◆ **ARTICLE**
_ _ _ _

Robin Ince\'s Christmas Book Club 2006

Note: This review is from 2006

Review by Steve Bennett

From modest beginnings, Robin Ince’s Book Club has attracted enough like-minded souls for Edinburgh runs, a national tour and now this Christmas special in a proper theatre in London’s literary district, a world away from its usual ram-packed basement bar home.

The show is at the vanguard of a new alternative in comedy, appealing to those who’d consider it abhorrent to spend a boozy night at a corporate chain, hearing boastful yet familiar tales of drunkenness, masturbating and smoking dope, however professionally delivered.

Yes, the night is unashamedly middle-class; yes it can strikes a sneery note in its elitism; and yes, some acts fall flat as the clever ideas aren’t matched by solid jokes – but the clubby atmosphere of audience and performers being on the same wavelength is what sustains it. Where else could you hear bantered insults that rely on a knowledge of Steinbeck novels, see the word game Boggle played live and have a character act fill with liberal angst over whether he’s coming across as racist.

With the Christmas special, Ince has created the first Sarcastic Variety Performance, supervising a parade of acts from whimsical stand-ups to good ole-fashioned tap dancers and opera singers. Between the turns, he reads from literature so bad it needs very little than unintended inflection to expose its clunking prose. From the deluded pomposity of Seventies C-listers to the awkward metaphors of a Mills and Boon scribe, there are few books on the charity-shop shelf that avoid Ince’s withering scorn.

_ _ _ _

◆ **MATERIAL**
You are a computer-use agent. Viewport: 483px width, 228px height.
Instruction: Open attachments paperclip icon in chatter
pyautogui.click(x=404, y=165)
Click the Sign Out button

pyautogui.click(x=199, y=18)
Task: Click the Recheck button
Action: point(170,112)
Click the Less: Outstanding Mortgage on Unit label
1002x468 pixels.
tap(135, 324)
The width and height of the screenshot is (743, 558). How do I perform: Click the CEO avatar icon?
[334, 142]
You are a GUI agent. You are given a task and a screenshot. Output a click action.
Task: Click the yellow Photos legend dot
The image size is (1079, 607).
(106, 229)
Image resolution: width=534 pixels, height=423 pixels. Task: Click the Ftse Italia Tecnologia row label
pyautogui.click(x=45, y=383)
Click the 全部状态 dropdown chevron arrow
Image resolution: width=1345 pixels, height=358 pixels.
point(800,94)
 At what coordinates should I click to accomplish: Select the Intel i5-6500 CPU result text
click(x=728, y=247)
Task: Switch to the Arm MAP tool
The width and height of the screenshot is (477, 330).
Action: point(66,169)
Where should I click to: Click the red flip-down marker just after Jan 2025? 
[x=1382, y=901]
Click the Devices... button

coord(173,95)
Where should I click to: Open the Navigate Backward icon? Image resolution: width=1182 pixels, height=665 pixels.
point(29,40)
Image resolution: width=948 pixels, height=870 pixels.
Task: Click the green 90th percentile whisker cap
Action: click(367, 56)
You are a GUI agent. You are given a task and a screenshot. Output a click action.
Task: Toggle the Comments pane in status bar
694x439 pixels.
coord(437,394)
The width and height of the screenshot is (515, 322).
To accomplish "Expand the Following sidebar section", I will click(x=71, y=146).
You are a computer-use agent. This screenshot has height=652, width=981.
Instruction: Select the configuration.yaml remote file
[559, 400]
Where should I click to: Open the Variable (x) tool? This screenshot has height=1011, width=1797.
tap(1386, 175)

_ _ _ _

◆ **INSTRUCTIONS FOR THE TASK**
Please copy out the whole review of Robin Ince's Christmas Book Club word for word. The rows play no part in this work.

◆ **THE RESULT**
Robin Ince\'s Christmas Book Club 2006

Note: This review is from 2006

Review by Steve Bennett

From modest beginnings, Robin Ince’s Book Club has attracted enough like-minded souls for Edinburgh runs, a national tour and now this Christmas special in a proper theatre in London’s literary district, a world away from its usual ram-packed basement bar home.

The show is at the vanguard of a new alternative in comedy, appealing to those who’d consider it abhorrent to spend a boozy night at a corporate chain, hearing boastful yet familiar tales of drunkenness, masturbating and smoking dope, however professionally delivered.

Yes, the night is unashamedly middle-class; yes it can strikes a sneery note in its elitism; and yes, some acts fall flat as the clever ideas aren’t matched by solid jokes – but the clubby atmosphere of audience and performers being on the same wavelength is what sustains it. Where else could you hear bantered insults that rely on a knowledge of Steinbeck novels, see the word game Boggle played live and have a character act fill with liberal angst over whether he’s coming across as racist.

With the Christmas special, Ince has created the first Sarcastic Variety Performance, supervising a parade of acts from whimsical stand-ups to good ole-fashioned tap dancers and opera singers. Between the turns, he reads from literature so bad it needs very little than unintended inflection to expose its clunking prose. From the deluded pomposity of Seventies C-listers to the awkward metaphors of a Mills and Boon scribe, there are few books on the charity-shop shelf that avoid Ince’s withering scorn.